Action Mapping for Reinforcement Learning in Continuous Environments with Constraints
Mirco Theile, Lukas Dirnberger, Raphael Trumpp, Marco Caccamo, Alberto L. Sangiovanni-Vincentelli
TL;DR
The paper tackles sample efficiency and constraint handling in deep reinforcement learning for continuous action spaces. It introduces action mapping (AM), which learns a feasibility policy $\pi_f$ that maps latent $z$ to the state-dependent feasible-action set and composes it with an objective policy $\pi_o$ so that $\pi = \pi_f \circ \pi_o$, effectively turning a state-wise constrained MDP into an unconstrained MDP. AM instantiates with SAC and PPO (AM-SAC, AM-PPO) and is evaluated on a robotic arm pose task with perfect feasibility and a spline-based path planning task with approximate feasibility, outperforming action replacement, resampling, projection, and Lagrangian baselines in learning speed and constraint adherence.
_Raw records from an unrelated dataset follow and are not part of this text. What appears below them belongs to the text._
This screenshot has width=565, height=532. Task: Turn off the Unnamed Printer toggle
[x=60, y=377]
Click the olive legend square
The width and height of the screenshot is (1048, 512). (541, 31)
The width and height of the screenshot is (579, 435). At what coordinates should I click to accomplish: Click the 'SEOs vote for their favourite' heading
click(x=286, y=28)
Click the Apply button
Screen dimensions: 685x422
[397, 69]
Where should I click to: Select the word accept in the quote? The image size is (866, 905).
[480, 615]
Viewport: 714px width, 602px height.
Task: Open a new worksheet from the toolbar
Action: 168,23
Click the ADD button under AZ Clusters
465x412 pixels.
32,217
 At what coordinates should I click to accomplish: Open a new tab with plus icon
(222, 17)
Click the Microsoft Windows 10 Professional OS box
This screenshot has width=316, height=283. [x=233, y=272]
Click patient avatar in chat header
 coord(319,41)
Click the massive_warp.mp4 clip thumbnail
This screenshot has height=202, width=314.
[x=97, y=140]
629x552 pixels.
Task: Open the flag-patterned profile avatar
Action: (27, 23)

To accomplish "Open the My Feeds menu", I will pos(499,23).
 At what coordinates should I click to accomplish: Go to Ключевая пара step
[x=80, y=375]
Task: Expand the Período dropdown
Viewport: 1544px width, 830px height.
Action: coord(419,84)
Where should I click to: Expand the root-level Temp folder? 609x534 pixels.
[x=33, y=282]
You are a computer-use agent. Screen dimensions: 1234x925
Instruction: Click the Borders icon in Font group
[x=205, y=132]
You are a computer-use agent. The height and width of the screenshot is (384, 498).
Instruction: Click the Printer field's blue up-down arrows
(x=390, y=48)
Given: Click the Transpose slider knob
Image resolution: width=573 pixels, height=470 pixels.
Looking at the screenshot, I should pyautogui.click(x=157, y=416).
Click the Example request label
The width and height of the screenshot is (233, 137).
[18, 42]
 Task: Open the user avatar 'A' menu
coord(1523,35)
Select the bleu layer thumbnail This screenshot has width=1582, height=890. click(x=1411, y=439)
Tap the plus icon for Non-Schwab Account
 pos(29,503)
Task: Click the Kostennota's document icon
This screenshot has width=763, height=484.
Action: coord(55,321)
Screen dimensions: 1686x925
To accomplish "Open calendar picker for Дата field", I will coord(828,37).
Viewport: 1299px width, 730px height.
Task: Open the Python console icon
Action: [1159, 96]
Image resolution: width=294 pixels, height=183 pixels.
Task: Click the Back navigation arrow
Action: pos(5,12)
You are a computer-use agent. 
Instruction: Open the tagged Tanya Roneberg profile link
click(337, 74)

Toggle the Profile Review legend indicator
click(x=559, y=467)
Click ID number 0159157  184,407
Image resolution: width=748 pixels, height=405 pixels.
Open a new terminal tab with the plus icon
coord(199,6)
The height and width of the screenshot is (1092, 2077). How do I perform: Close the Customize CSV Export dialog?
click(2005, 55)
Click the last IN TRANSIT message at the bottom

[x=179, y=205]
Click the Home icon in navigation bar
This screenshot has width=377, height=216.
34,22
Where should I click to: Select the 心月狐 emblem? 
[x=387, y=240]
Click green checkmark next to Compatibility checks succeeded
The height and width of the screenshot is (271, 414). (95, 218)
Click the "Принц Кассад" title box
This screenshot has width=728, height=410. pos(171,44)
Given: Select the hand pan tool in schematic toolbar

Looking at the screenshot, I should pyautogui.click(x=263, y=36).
The work demonstrates that imperfect feasibility models can provide valuable inductive bias and enable multi-modal action distributions via latent representations, with practical implications for constrained robotics and autonomous planning.
Abstract
Deep reinforcement learning (DRL) has had success across various domains, but applying it to environments with constraints remains challenging due to poor sample efficiency and slow convergence. Recent literature explored incorporating model knowledge to mitigate these problems, particularly through the use of models that assess the feasibility of proposed actions. However, integrating feasibility models efficiently into DRL pipelines in environments with continuous action spaces is non-trivial. We propose a novel DRL training strategy utilizing action mapping that leverages feasibility models to streamline the learning process. By decoupling the learning of feasible actions from policy optimization, action mapping allows DRL agents to focus on selecting the optimal action from a reduced feasible action set. We demonstrate through experiments that action mapping significantly improves training performance in constrained environments with continuous action spaces, especially with imperfect feasibility models.